- **Work instructions**
Revise the records from the line with "This screenshot has height=1272, width=760." up to and including the line with "detailed-feedback-button: Detailed Feedback is", putting "Locate" in place of "Find the location of" and leaving everything else unchanged. Give only those lines, without the pictures.

- **Material provided**
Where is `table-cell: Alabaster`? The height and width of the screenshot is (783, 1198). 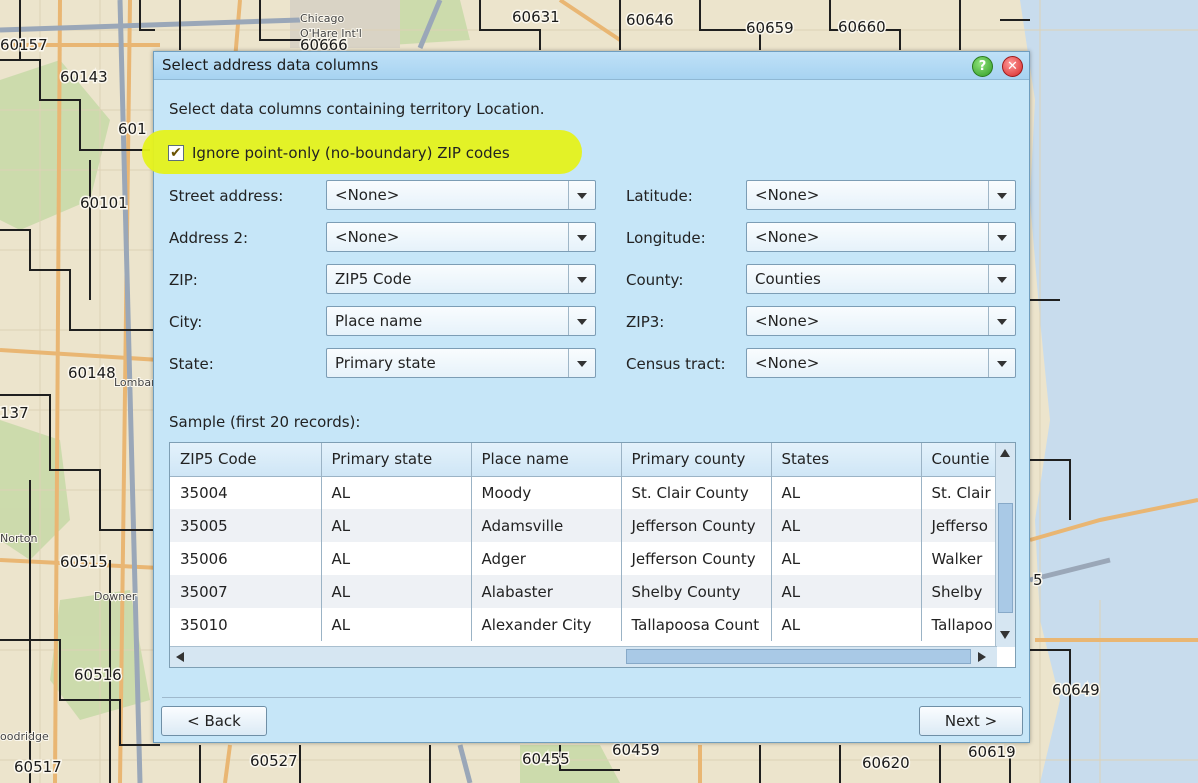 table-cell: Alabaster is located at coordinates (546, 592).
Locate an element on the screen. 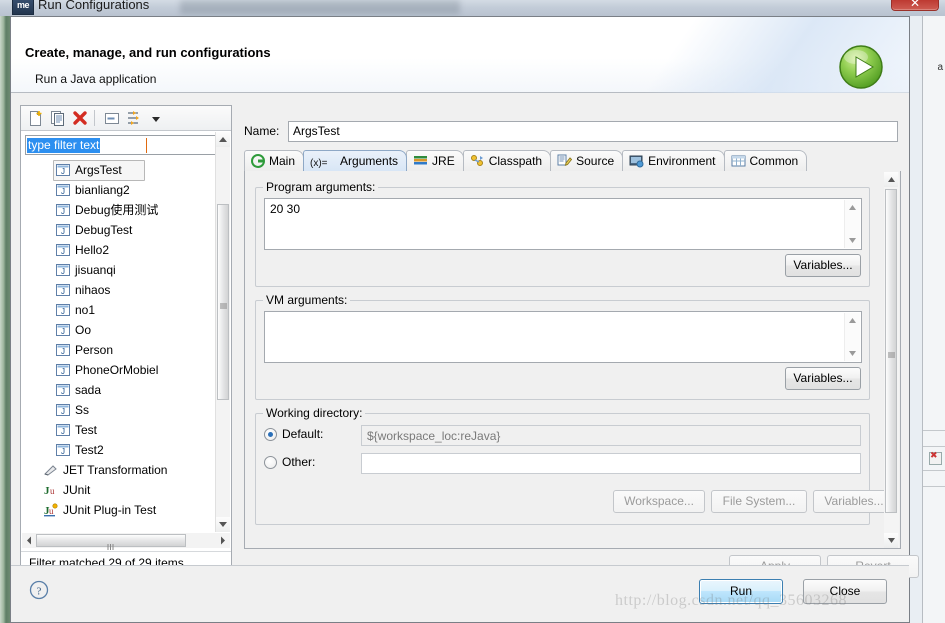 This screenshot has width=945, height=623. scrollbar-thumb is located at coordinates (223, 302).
...
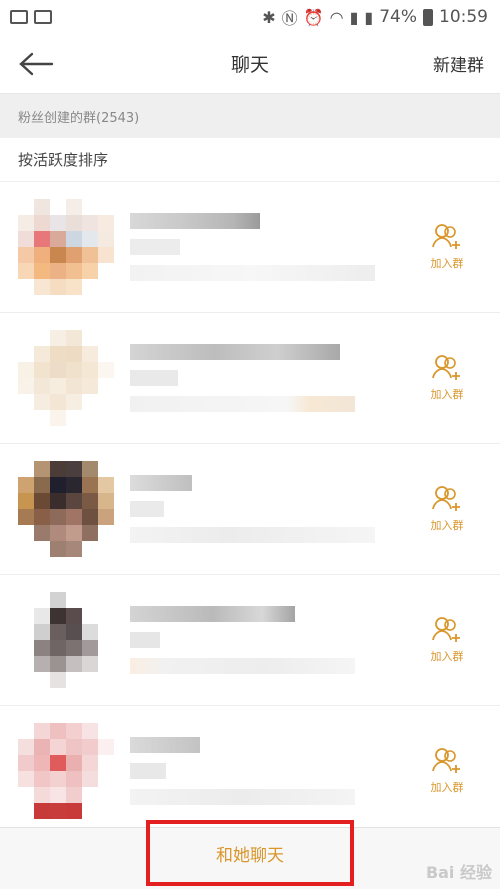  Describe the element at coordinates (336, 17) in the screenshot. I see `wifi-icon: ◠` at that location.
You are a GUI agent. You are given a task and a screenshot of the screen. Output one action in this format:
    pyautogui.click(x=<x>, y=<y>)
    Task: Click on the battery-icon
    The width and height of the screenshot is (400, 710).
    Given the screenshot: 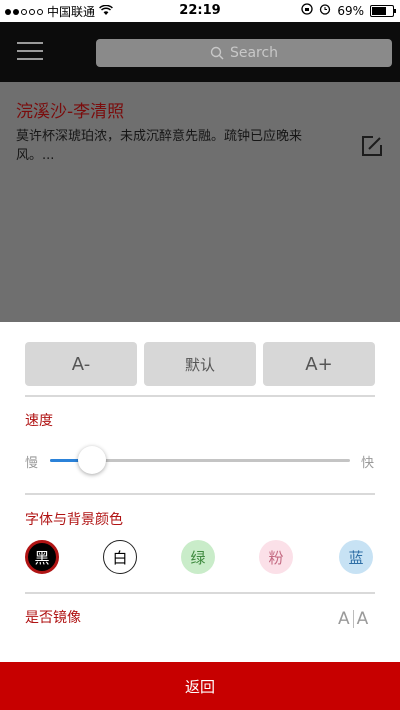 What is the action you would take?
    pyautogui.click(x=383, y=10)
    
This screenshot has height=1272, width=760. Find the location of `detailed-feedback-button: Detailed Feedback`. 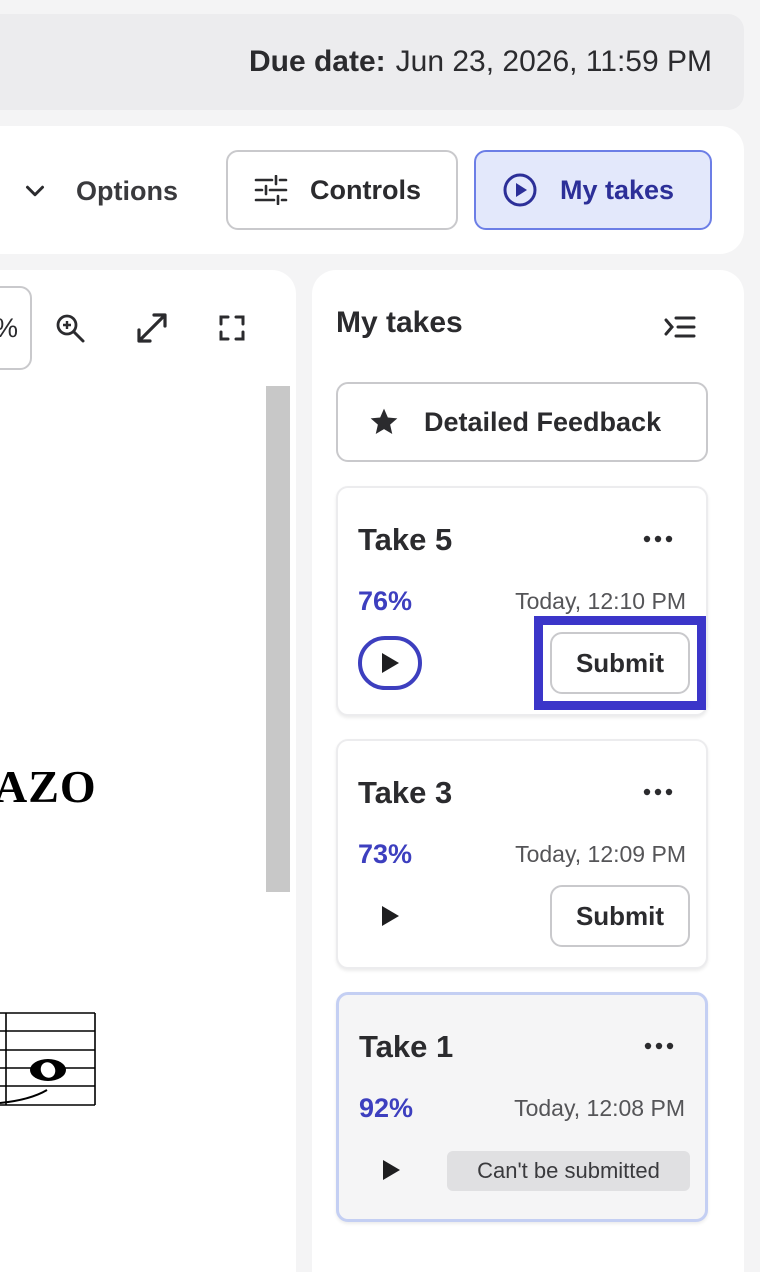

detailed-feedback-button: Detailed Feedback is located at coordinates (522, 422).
--
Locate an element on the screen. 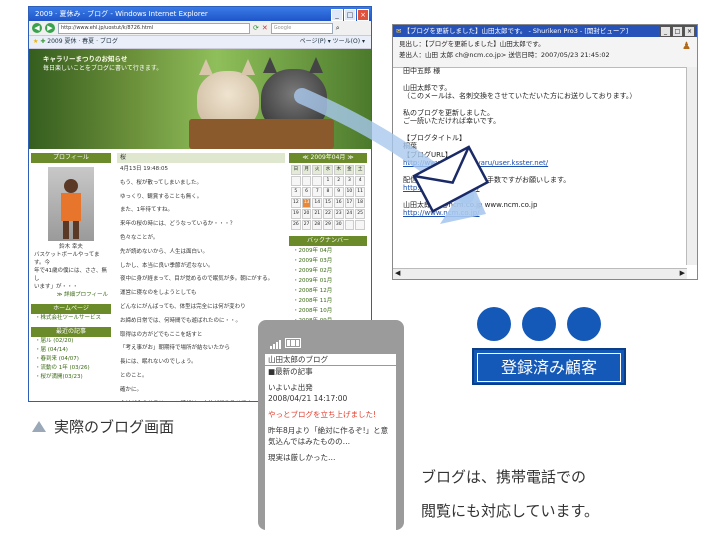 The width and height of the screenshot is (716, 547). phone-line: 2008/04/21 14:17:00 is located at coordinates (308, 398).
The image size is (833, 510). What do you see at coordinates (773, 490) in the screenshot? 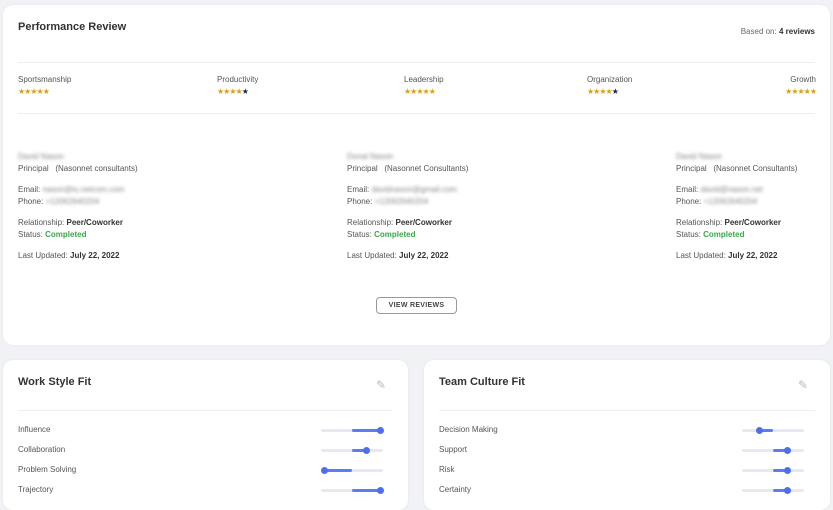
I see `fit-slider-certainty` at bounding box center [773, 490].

- **Reply to the exercise**
This screenshot has height=1272, width=760. Locate `detailed-feedback-button: Detailed Feedback`. 

detailed-feedback-button: Detailed Feedback is located at coordinates (522, 422).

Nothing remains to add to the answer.